Vinci ist nicht irgendwer, sondern der größte europäische Baukonzern mit einem Umsatz von 38,5 Milliarden Euro. Das Kommuniqué schlug an der Börse wie eine Bombe ein, der Vinci-Kurs sackte um 18 Prozent ab. Um 16.27 Uhr doppelten die unbekannten Täter mit einem weiteren Kommuniqué nach. Darin warnten sie im Namen der Vinci-Direktion selbst vor dem „Versuch einer Desinformation“. Maliziös deuteten sie an, dass an den „aus unserem Büro gesickerten“Informationen etwas sein könnte. Der Zuständige für Presseauskünfte bei Vinci wurde namentlich genannt. Wer die angegebene Telefonnummer anrief, erhielt auch mündlich Auskunft über den angeblichen Finanzschlamassel bei Vinci – doch wem die Stimme gehört, ist unbekannt.
Vinci konnte erst gegen 17 Uhr reagieren. Der Konzern dementierte alle Angaben und drohte mit Klage. Der Handel wurde eine halbe Stunde ausgesetzt. Doch da war der Schaden schon angerichtet. Vinci verlor am Schluss des Tages 3,7 Prozent an Wert. Wer schon vor dem Kurssturz auf fallende Notierungen gesetzt hatte, konnte also viel Geld verdienen.
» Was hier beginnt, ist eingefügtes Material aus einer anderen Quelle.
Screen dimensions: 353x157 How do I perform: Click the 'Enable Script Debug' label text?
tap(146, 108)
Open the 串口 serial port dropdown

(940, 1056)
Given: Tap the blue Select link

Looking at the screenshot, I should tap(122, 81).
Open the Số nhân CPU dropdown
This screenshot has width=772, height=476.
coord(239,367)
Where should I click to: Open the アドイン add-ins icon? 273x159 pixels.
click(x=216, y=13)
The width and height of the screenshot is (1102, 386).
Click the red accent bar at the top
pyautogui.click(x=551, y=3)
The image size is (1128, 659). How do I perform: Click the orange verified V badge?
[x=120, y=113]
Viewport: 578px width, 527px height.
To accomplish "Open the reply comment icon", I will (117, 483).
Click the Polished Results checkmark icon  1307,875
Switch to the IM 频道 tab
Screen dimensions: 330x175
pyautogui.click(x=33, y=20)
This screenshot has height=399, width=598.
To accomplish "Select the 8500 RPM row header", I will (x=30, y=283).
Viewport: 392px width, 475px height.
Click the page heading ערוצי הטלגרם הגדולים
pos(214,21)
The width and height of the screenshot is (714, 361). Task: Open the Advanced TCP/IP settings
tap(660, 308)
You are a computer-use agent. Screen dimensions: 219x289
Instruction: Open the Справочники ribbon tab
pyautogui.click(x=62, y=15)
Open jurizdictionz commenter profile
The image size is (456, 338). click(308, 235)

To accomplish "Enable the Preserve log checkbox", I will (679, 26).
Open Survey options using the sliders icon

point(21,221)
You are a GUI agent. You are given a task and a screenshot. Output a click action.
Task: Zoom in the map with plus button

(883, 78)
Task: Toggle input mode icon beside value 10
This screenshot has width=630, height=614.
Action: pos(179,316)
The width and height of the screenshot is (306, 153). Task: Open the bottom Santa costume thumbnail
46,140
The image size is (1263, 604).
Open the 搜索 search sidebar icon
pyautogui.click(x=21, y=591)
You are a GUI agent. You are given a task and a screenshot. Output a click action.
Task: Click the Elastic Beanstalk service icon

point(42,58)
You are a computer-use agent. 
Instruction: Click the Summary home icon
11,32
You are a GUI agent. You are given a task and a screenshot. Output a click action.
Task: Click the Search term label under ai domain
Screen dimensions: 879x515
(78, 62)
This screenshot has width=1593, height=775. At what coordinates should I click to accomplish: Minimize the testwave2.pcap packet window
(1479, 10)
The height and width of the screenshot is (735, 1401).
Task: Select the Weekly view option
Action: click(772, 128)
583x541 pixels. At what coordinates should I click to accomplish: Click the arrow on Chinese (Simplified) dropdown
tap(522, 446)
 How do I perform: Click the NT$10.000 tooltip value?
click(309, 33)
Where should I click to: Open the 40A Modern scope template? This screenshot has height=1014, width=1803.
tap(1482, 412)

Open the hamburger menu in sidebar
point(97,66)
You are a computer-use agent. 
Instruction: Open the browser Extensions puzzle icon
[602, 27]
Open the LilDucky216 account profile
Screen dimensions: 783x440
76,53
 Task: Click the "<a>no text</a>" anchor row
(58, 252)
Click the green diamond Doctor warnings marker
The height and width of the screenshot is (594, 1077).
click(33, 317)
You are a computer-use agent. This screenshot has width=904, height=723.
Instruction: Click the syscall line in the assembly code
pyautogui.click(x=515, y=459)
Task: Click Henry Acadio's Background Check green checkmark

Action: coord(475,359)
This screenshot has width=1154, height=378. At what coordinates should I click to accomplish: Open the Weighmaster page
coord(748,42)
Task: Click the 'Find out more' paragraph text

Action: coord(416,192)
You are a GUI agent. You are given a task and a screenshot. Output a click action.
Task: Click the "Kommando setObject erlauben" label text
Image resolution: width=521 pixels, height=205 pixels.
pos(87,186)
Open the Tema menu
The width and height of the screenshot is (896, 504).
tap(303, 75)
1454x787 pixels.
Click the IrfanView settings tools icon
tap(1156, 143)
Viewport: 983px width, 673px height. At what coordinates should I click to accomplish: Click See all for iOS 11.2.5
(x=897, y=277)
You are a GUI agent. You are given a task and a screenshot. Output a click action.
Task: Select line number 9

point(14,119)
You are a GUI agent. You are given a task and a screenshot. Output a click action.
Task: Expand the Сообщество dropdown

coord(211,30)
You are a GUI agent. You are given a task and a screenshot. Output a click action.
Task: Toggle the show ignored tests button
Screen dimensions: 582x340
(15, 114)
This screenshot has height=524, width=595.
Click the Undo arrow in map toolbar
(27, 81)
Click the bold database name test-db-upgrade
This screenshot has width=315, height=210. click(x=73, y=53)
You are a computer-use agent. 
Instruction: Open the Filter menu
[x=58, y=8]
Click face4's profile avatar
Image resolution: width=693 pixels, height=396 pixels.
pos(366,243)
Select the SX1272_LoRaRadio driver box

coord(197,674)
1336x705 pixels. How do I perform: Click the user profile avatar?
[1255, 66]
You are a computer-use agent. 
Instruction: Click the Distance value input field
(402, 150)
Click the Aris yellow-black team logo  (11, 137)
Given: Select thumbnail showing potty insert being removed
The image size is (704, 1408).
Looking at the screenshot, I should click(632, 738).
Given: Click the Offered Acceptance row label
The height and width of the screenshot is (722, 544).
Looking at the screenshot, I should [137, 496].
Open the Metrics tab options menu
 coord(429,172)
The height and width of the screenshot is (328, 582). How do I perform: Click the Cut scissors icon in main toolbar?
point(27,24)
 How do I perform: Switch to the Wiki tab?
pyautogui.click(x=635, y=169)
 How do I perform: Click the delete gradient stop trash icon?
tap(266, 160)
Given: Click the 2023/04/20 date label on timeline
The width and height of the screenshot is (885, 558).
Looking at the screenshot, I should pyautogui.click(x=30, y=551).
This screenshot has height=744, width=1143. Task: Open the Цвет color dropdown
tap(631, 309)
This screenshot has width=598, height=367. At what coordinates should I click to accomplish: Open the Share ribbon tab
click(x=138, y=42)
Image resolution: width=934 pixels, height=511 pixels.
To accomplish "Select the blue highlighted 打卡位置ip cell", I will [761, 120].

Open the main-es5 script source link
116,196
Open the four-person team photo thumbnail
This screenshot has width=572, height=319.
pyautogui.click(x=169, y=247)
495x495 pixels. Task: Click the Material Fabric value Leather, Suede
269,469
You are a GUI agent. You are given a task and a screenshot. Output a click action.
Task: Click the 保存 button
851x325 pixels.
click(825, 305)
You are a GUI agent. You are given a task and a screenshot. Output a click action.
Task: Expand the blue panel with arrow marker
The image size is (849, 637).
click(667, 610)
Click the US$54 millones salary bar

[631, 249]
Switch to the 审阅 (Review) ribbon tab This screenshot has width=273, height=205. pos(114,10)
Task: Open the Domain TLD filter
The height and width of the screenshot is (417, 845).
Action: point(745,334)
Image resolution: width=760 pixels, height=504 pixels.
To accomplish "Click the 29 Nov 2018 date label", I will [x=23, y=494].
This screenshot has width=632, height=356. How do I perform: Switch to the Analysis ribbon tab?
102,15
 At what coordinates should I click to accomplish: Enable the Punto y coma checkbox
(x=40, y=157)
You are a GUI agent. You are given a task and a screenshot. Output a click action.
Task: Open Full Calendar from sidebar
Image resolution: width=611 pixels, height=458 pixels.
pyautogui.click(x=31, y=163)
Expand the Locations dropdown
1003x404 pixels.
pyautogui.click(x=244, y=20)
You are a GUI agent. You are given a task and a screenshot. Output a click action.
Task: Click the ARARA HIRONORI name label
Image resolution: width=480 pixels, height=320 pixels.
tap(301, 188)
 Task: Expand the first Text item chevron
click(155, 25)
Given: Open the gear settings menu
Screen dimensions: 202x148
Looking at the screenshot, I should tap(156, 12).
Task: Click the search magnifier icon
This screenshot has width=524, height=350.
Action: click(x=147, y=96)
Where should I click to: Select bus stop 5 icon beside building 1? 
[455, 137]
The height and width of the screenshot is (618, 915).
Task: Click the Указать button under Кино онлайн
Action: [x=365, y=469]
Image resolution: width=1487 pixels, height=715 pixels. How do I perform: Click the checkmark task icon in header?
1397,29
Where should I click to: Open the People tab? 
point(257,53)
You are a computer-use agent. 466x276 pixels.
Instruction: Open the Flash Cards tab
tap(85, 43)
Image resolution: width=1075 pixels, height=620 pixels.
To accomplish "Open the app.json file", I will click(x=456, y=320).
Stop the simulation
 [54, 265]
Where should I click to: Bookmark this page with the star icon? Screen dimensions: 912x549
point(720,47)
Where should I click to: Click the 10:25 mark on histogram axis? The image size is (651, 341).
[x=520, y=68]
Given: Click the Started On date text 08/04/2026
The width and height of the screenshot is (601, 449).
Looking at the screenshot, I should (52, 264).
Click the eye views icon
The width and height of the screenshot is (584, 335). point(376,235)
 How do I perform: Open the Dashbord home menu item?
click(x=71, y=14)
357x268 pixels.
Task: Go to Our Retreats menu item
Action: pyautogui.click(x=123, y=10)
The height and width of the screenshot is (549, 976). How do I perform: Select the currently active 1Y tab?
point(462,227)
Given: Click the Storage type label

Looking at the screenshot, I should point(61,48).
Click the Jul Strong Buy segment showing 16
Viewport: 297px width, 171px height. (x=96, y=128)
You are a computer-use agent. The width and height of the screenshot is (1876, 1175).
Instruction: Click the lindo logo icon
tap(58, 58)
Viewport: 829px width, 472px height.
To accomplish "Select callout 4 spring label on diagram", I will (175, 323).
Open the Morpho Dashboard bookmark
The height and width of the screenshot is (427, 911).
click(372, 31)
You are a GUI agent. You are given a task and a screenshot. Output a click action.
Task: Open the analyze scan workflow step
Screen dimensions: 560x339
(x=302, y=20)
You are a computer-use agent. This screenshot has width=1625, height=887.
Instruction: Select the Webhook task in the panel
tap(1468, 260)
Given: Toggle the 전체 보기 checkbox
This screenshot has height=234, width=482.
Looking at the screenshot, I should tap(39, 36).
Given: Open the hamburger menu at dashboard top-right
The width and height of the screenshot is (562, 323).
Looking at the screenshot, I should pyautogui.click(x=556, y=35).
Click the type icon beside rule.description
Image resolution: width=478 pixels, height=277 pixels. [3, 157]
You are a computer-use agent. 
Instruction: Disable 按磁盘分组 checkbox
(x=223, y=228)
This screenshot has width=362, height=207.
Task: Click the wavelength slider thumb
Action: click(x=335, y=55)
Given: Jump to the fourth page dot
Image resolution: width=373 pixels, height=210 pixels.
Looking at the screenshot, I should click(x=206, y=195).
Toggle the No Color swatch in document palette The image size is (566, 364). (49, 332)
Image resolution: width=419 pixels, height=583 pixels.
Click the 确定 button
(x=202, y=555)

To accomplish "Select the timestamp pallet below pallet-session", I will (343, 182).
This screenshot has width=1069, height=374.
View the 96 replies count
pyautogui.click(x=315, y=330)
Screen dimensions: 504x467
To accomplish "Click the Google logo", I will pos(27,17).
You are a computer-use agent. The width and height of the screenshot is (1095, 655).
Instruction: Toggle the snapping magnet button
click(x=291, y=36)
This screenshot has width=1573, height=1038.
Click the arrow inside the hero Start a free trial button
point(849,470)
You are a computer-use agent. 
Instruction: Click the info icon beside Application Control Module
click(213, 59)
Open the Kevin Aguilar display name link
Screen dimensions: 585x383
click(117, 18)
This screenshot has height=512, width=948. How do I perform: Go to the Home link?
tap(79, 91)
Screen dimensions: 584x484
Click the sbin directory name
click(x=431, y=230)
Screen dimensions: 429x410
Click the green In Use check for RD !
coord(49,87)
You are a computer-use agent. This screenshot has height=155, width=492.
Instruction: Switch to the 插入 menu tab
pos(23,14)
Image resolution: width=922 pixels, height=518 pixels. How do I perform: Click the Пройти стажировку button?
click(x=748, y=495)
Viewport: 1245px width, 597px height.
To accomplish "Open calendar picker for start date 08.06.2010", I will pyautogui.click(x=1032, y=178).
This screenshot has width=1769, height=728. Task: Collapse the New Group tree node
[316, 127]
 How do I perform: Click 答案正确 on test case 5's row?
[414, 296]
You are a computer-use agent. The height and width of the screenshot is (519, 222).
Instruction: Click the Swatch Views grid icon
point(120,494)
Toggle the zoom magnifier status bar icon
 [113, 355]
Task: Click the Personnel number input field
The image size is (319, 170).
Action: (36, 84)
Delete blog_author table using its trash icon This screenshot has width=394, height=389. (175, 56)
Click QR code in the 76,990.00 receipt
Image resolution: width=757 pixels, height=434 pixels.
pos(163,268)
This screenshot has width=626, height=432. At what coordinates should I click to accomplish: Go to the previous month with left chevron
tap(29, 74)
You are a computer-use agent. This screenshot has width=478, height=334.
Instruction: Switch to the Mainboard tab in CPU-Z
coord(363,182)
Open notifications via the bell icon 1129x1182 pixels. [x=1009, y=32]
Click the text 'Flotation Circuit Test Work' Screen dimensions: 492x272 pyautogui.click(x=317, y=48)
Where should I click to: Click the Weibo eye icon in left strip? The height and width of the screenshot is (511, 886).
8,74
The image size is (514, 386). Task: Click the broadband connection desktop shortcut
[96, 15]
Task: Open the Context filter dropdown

Doch war das Motiv des Börseneinbruchs finanzieller Natur? Vinci steht im Fadenkreuz von Umweltschützern, die den Bau eines Flughafens bei Nantes verhindern wollen. Nach Börsenschluss übernahmen denn nicht näher bekannte Projektgegner die Verantwortung für die „Sabotage“, wie sie sagten. Ihre mit Fehlern gespickte Mail wirkte amateurhaft. Ermittler schließen nicht aus, dass es sich um Trittbrettfahrer handelt. Oder um einen Versuch der Täter, Spuren zu verwischen.